Aim of the exercise
Repeat all of the records word for word, but skip any picture.

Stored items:
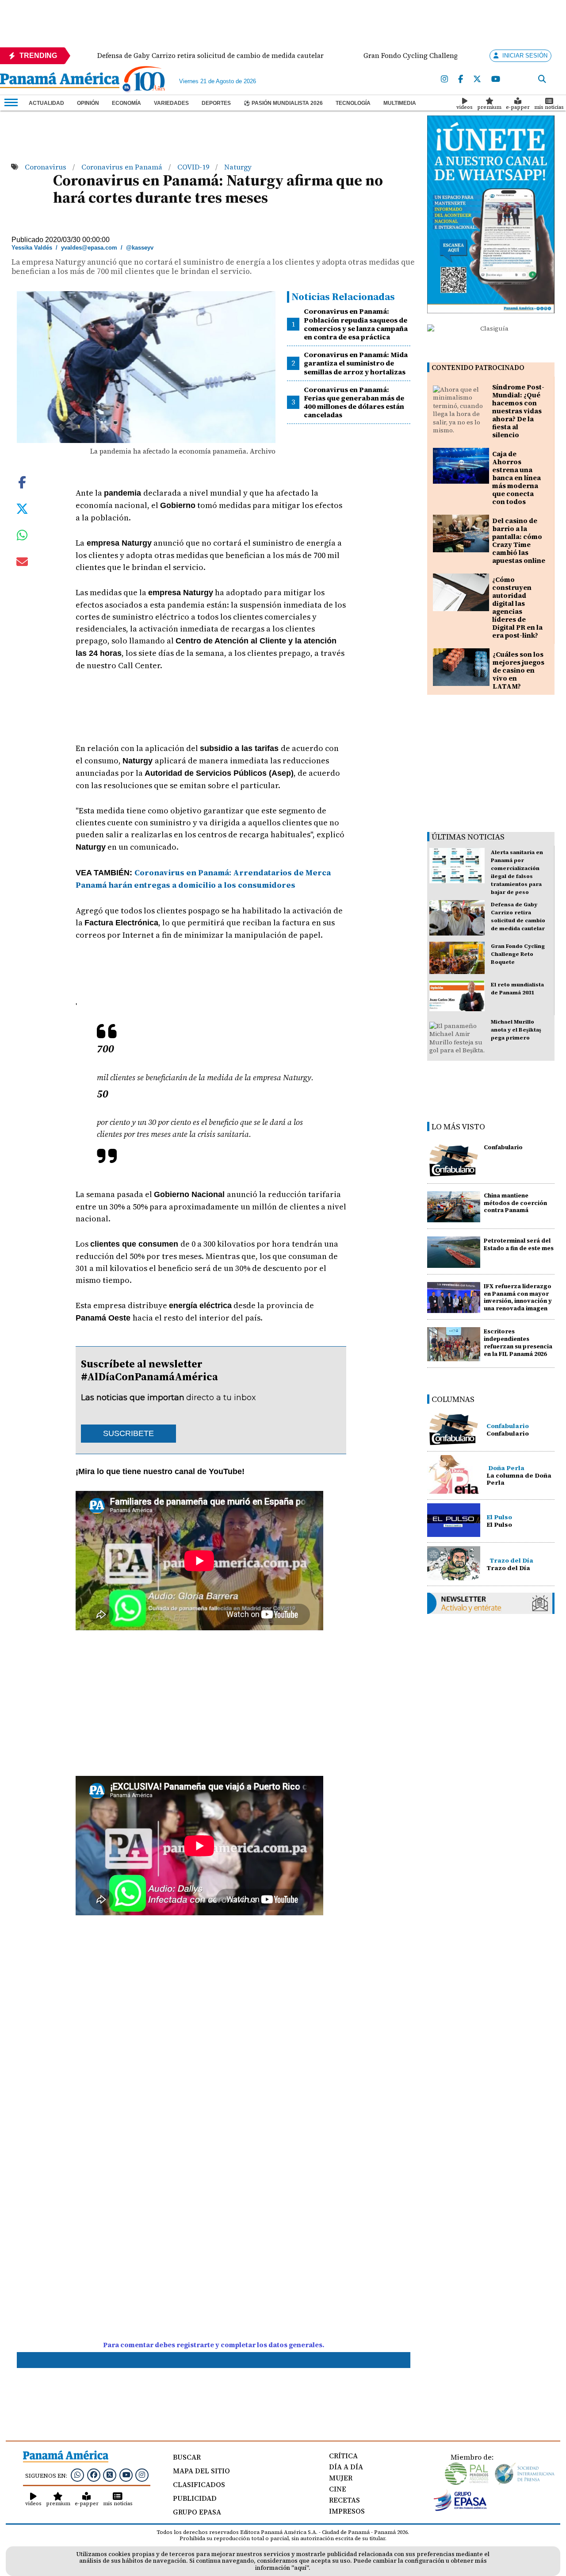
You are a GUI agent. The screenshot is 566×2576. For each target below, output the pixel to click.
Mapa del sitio (201, 2471)
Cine (337, 2489)
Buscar (187, 2457)
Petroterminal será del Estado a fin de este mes (519, 1244)
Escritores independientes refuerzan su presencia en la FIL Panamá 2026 (518, 1342)
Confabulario (503, 1147)
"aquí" (300, 2568)
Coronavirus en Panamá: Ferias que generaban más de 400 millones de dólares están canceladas (354, 402)
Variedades (171, 103)
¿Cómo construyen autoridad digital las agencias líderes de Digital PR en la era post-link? (517, 607)
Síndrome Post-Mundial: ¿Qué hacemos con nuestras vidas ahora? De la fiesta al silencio (518, 410)
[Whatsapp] (77, 2475)
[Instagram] (444, 79)
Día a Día (346, 2467)
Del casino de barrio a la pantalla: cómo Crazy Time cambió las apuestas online (518, 540)
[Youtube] (495, 79)
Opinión (88, 103)
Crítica (343, 2455)
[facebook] (460, 79)
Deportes (216, 103)
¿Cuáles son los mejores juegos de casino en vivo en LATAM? (518, 670)
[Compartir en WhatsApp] (22, 537)
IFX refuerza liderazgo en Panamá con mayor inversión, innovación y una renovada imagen (518, 1297)
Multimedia (399, 103)
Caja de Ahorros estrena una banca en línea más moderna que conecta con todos (516, 477)
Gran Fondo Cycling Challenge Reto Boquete (518, 954)
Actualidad (46, 103)
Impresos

Response for this exercise
You are a GUI agent. The screenshot is 566×2576. For each target below, output the pixel to click.
Mapa del sitio (201, 2471)
Cine (337, 2489)
Buscar (187, 2457)
Petroterminal será del Estado a fin de este mes (519, 1244)
Escritores independientes refuerzan su presencia en la FIL Panamá 2026 (518, 1342)
Confabulario (503, 1147)
"aquí" (300, 2568)
Coronavirus en Panamá: Ferias que generaban más de 400 millones de dólares están canceladas (354, 402)
Variedades (171, 103)
¿Cómo construyen autoridad digital las agencias líderes de Digital PR en la era post-link? (517, 607)
Síndrome Post-Mundial: ¿Qué hacemos con nuestras vidas ahora? De la fiesta al silencio (518, 410)
[Whatsapp] (77, 2475)
[Instagram] (444, 79)
Día a Día (346, 2467)
Del casino de barrio a la pantalla: cómo Crazy Time cambió las apuestas online (518, 540)
[Youtube] (495, 79)
Opinión (88, 103)
Crítica (343, 2455)
[facebook] (460, 79)
Deportes (216, 103)
¿Cuáles son los mejores juegos de casino en vivo en LATAM? (518, 670)
[Compartir en WhatsApp] (22, 537)
IFX refuerza liderazgo en Panamá con mayor inversión, innovación y una renovada imagen (518, 1297)
Multimedia (399, 103)
Caja de Ahorros estrena una banca en línea más moderna que conecta con todos (516, 477)
Gran Fondo Cycling Challenge Reto Boquete (518, 954)
Actualidad (46, 103)
Impresos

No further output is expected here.